Сколько длятся полвека? - Эмиль Кардин 5 стр.


В воскресенье накануне отъезда Карл повел Нюру прогуляться. Но не в Сокольники, а в центр. На Театральной площади торговали мороженым на сахарине. Продавец доставал его длинной ложкой из алюминиевого цилиндра, накладывал на круглую вафлю с женским именем, терпеливо отыскивая названное покупателем, стерженек выталкивал готовую порцию, сверху слой мороженого прикрывала вафля с мужским именем ("Карлов" не имелось).

Задержались перед витриной фотографии "Сахаров и Орлов". За зеркальным стеклом красовались усатые командиры. Кто в рост, в папахе, кто, сидя, многодумно опершись на эфес.

Карл помнил эту витрину со снимками офицеров, дам в шляпах и длинных платьях, солидных мужчин в визитках…

Фотограф подвинул два кресла.

- Прошу рядышком. Сейчас равенство. Это прежде - то супруг желает сидеть, то - супруга… Товарищ командир, ручку на колени. Чтобы видеть чины–звания. Пардон, теперь чинов не имеется…

Он накрылся черной тканью, прильнул к задней стенке аппарата, катавшегося на колесиках. Нажал резиновую грушу, поблагодарил, склонившись в поклоне.

- Будет готово в следующее воскресенье.

Карл передал квитанцию Нюре.

- В следующее воскресенье я далеко буду.

Она безучастно сунула бумажку в карман жакета.

На подъеме Кузнецкого моста их обогнал извозчик. Копыта гулко цокали по мостовой.
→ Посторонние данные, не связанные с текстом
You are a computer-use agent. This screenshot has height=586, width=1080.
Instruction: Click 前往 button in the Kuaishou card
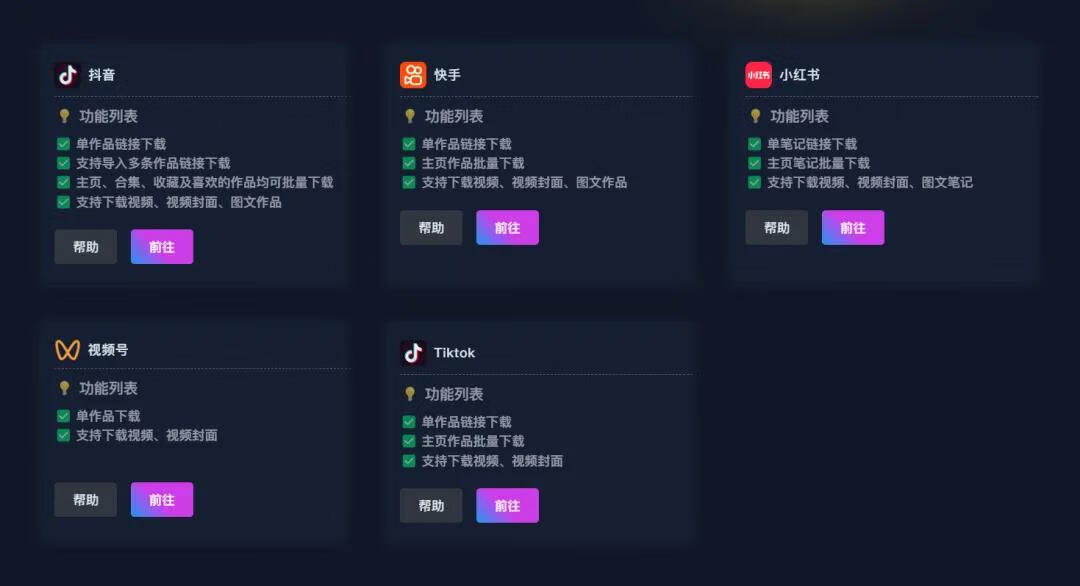(x=508, y=227)
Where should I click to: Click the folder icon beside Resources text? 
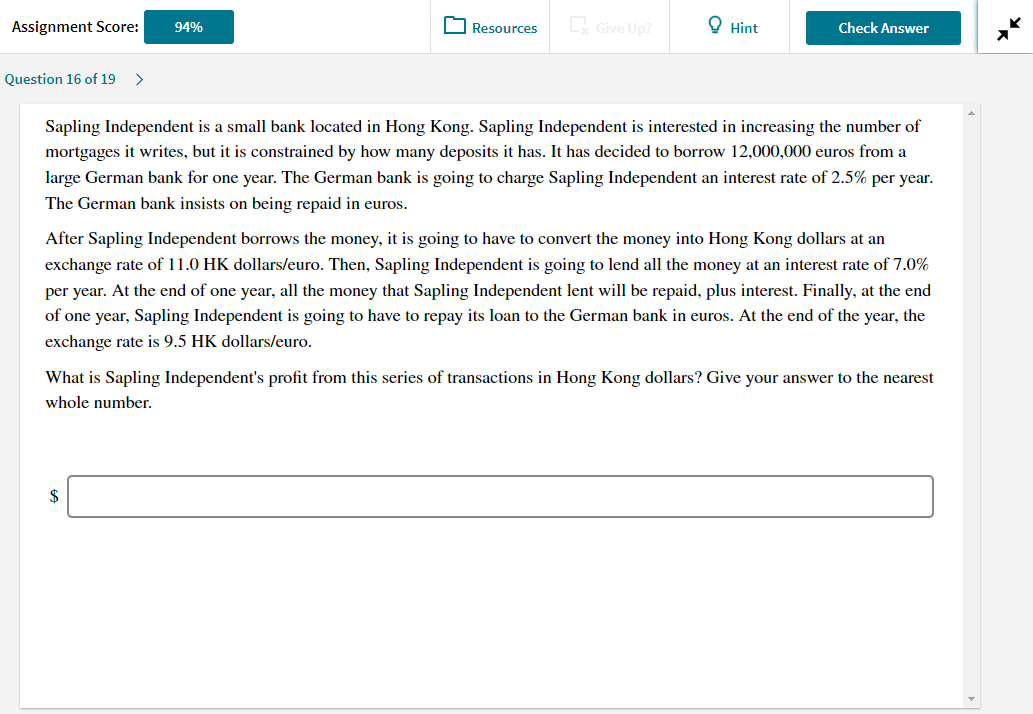[x=456, y=27]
Карл остановился. Дрогнуло плечо.

- Что с тобой? - встревожилась Нюра.

- Как в Варшаве… На Новолипках… Ты еще увидишь…

У Мясницких ворот сели в трамвайный вагон с облупившейся краской. Вагон кидало из стороны в сторону.

В Сокольниках Нюра нерешительно тронула Карла за рукав.

- Ребенка как назовем?

- Какого? - опешил Карл.

- Может, у вас под капустой находят. А у нас…
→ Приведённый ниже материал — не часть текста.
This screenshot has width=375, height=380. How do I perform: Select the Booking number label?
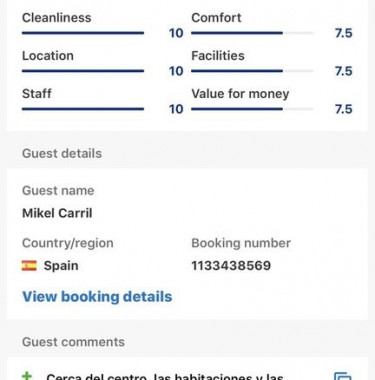241,243
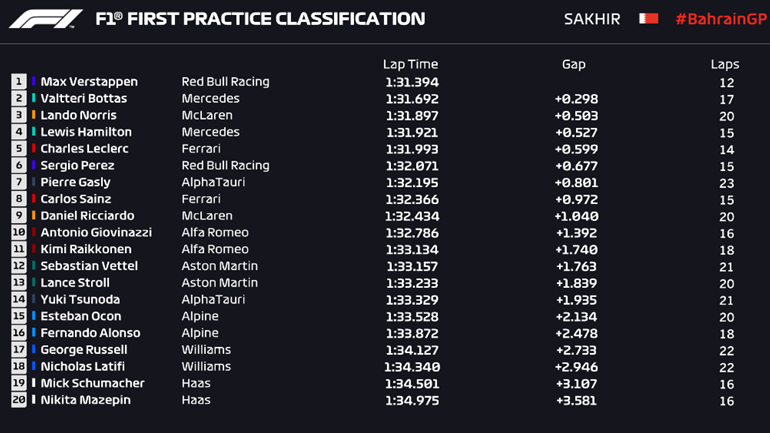Click the Lap Time column header
This screenshot has height=433, width=770.
(x=410, y=63)
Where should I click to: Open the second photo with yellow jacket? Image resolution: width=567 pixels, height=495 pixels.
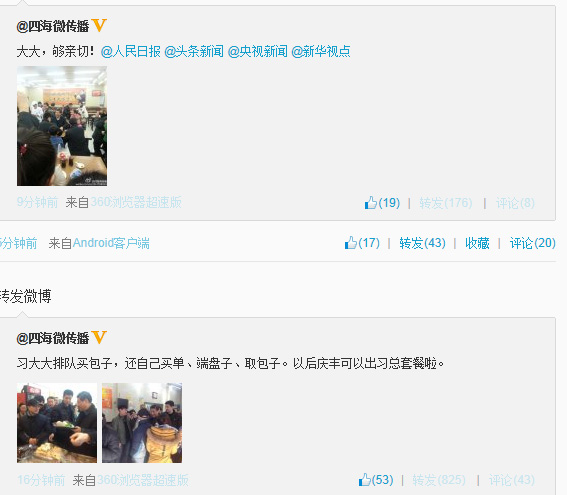coord(142,423)
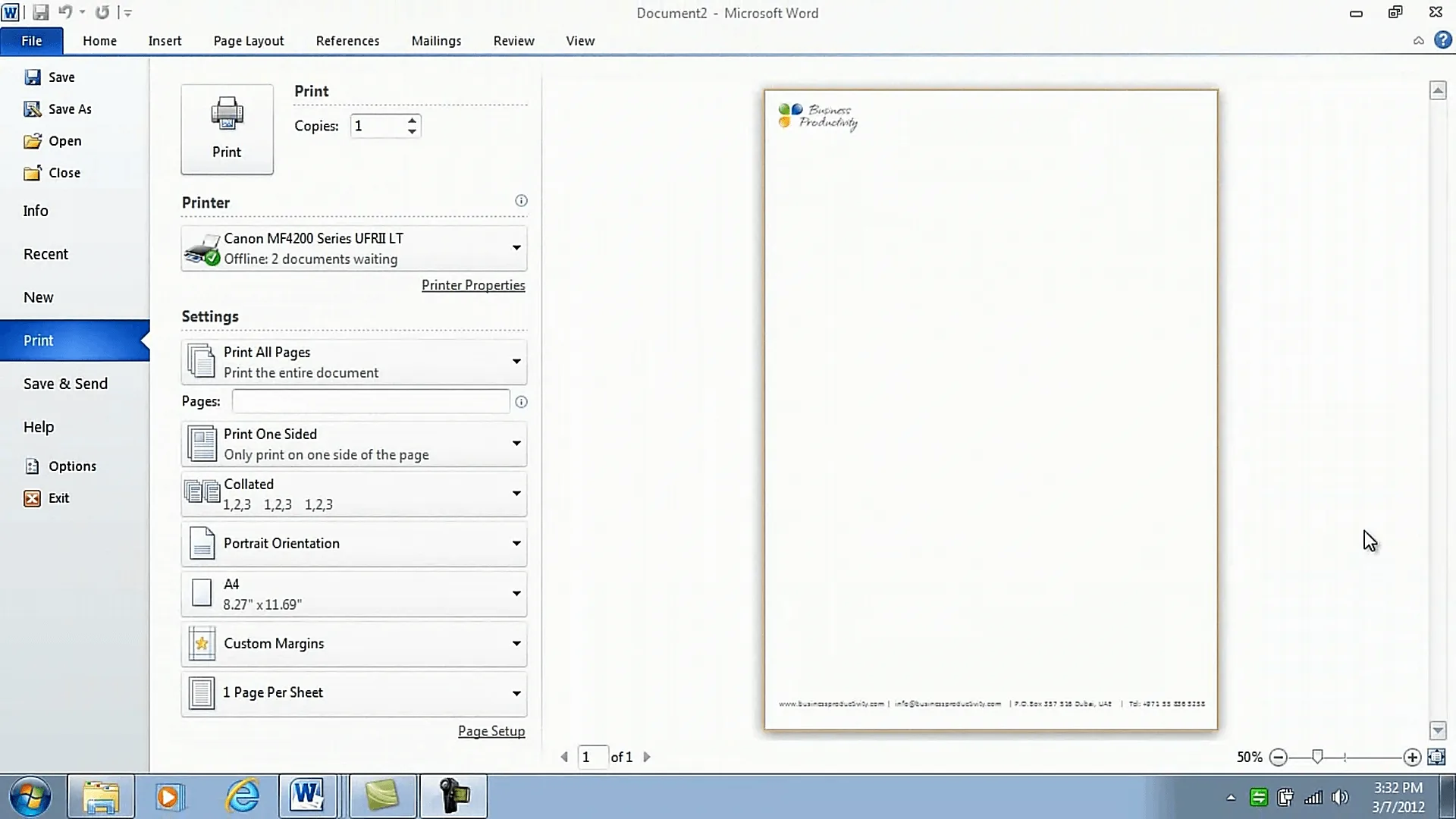
Task: Click the zoom in plus button
Action: [x=1411, y=757]
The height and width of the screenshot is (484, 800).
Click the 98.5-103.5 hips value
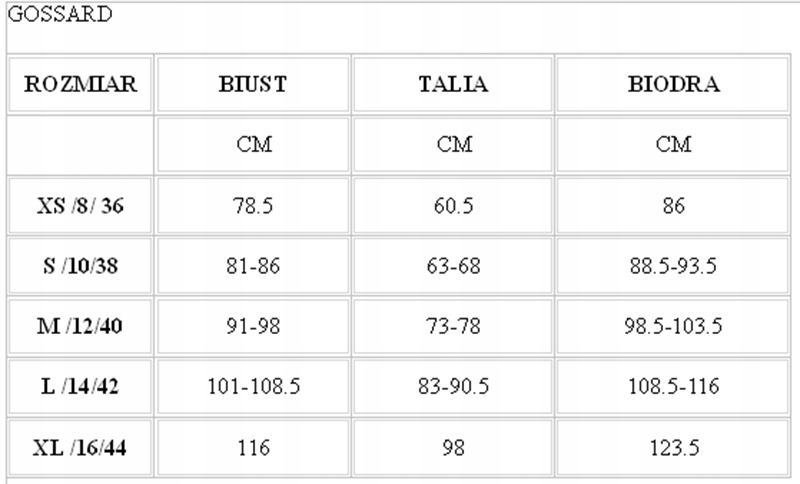pos(673,326)
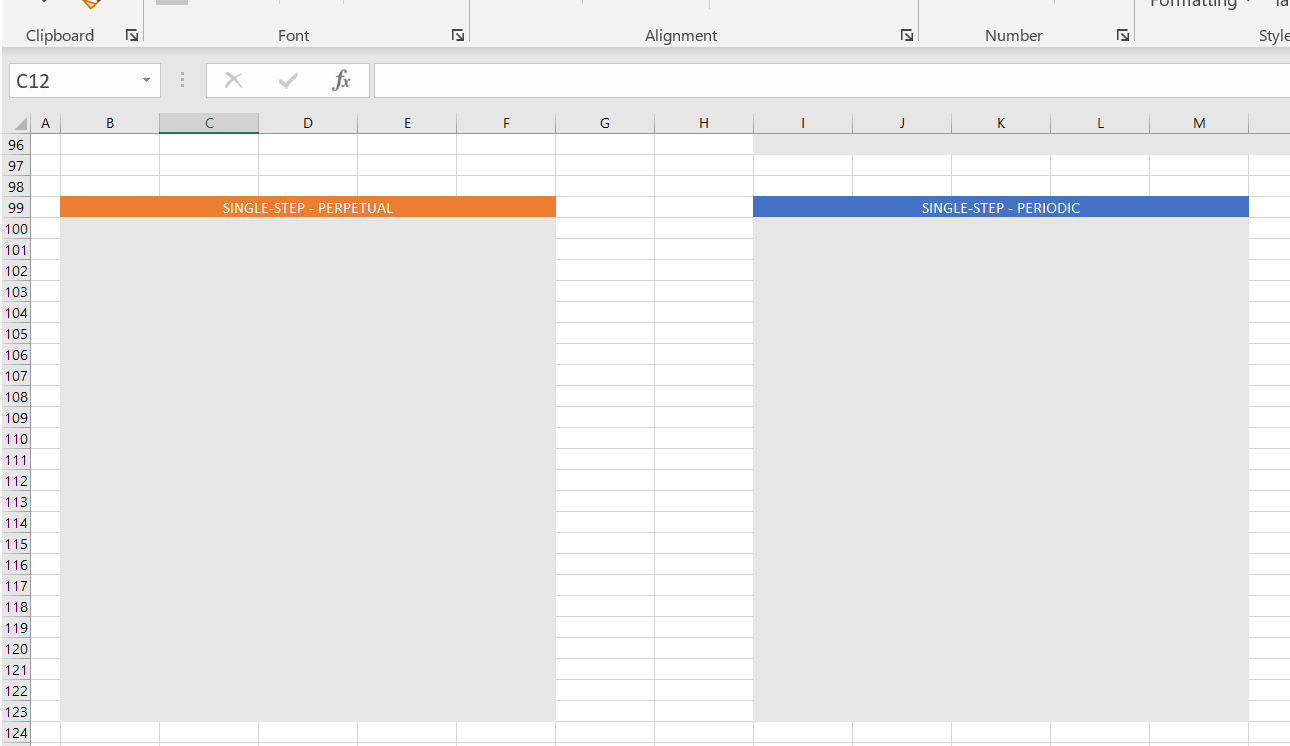Image resolution: width=1290 pixels, height=746 pixels.
Task: Click the Styles group label
Action: (x=1274, y=35)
Подавляя растерянность, уверенно произнес:

- Мальчика - Карлом. Девочку - Антониной.

Нюра согласно кивнула, взяла под руку, прижалась.

Карл прочитал перед строем батальона призыв командования отважно драться с антоновцами, но не обижать пленных, мирное население.
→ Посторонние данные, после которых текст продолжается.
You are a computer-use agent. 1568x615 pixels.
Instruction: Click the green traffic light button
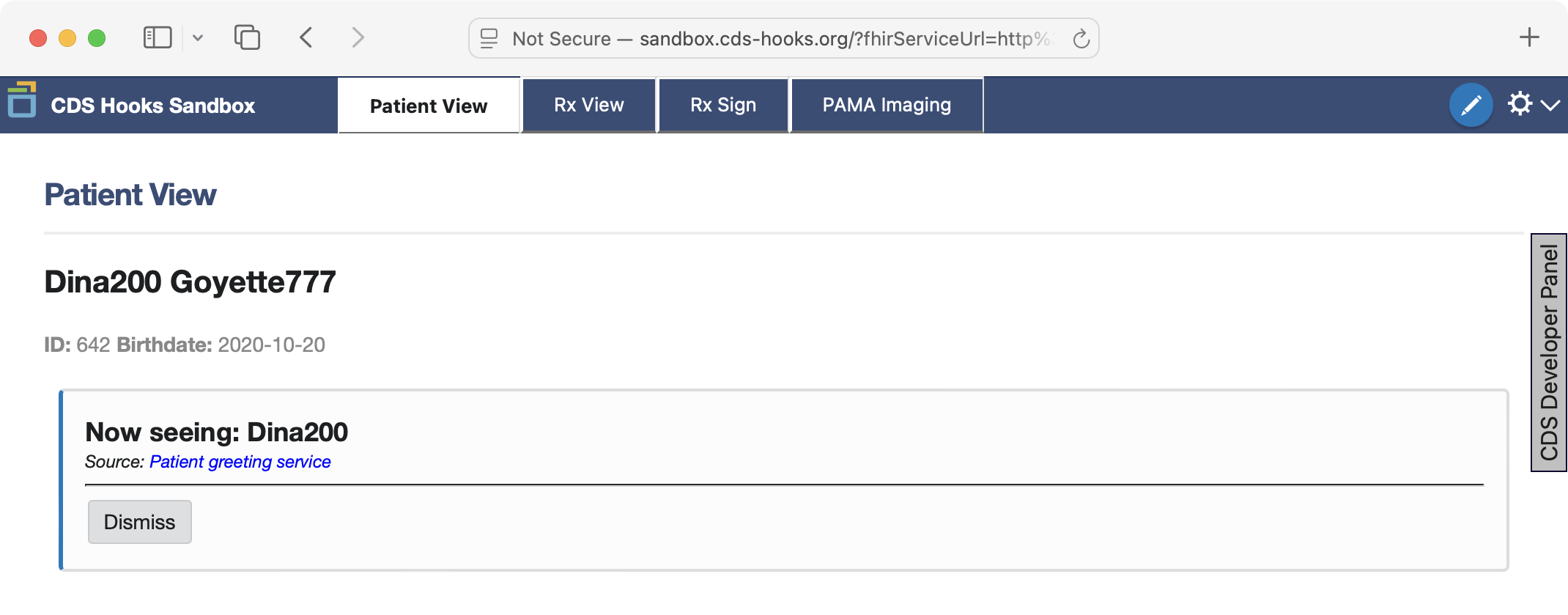click(x=95, y=37)
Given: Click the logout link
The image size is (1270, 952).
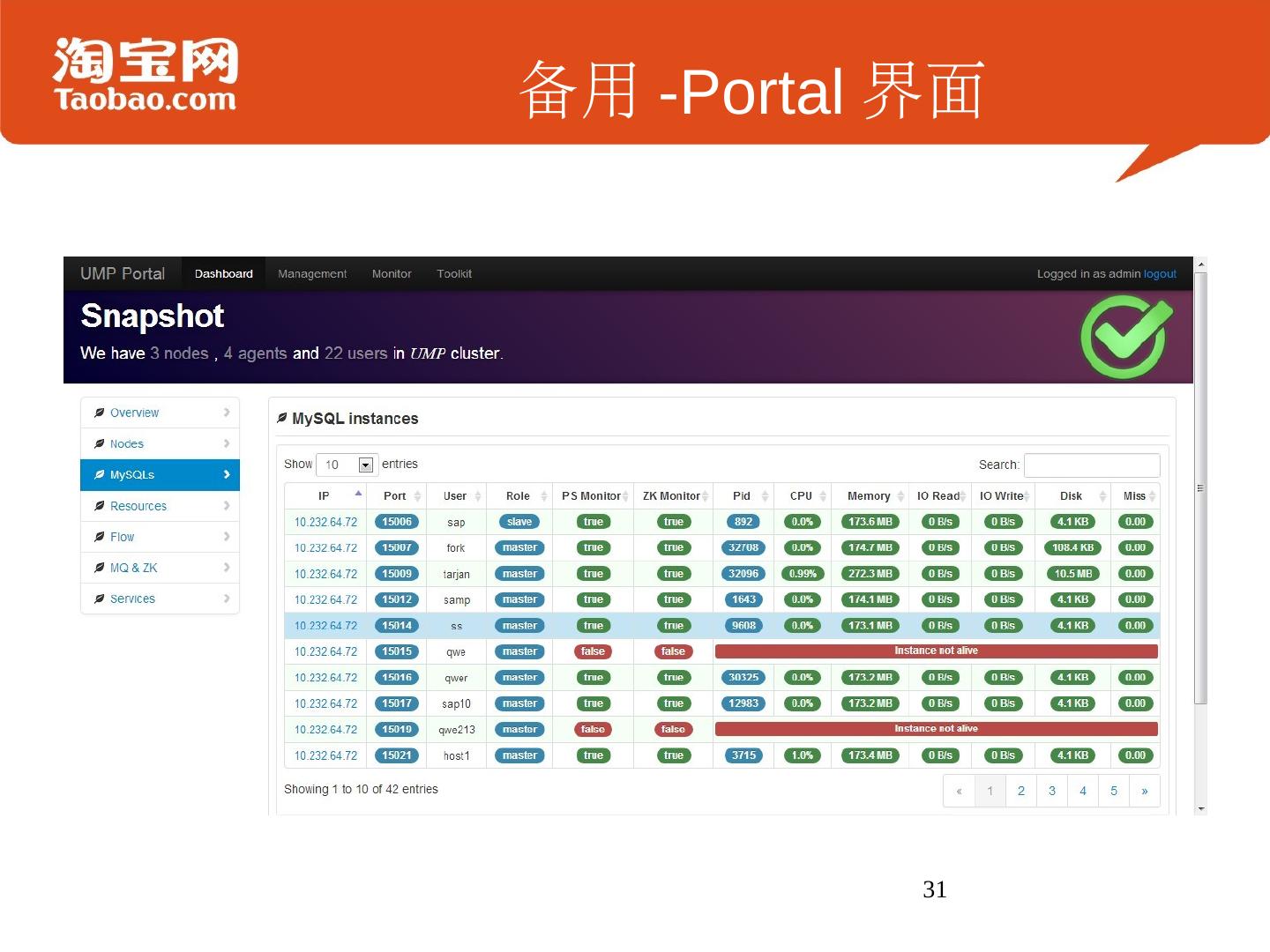Looking at the screenshot, I should pos(1160,274).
"Всему личному составу надлежит избегать нанесения какого–либо ущерба или оскорблений честным трудящимся гражданам".

Под текстом значилась подпись Тухачевского, недавнего командующего Западным фронтом.

В тамбовских лесах война заманивала в темные чащи, подкарауливала в засадах, вела с высоких деревьев прицельный огонь из обрезов, обрушивала нежданные налеты.

Сверчевский стремился уловить эти особенности. Не подозревая, что спустя годы придется вспоминать их, извлекать уроки, применимые не только в тамбовских лесах…

Разделавшись с антоновщиной, армия начала приспосабливаться к мирным обстоятельствам.

Карл все чаще задумывался: куда податься, что делать ему, главе семьи, нет, двух семей. Кроме маминой, с трудом осваивающейся на чужбине, его собственная: Нюра и новорожденная Тося.

Среди всех забот Карла - радостная: мыть Тоську, пеленать, глядеть, как посапывает в своем коконе.

Пожалуй, Нюра права. Пора увольняться из армии, обосновываться в Москве. Того же мнения Сергей, Иосиф.

В январе 1922 года Карл Сверчевский подал рапорт с просьбой демобилизовать по семейным обстоятельствам. И стал на учет на бирже труда.

У биржи, в начале 2‑й Мещанской, долгая хмурая очередь. Карл простоял три часа, записался.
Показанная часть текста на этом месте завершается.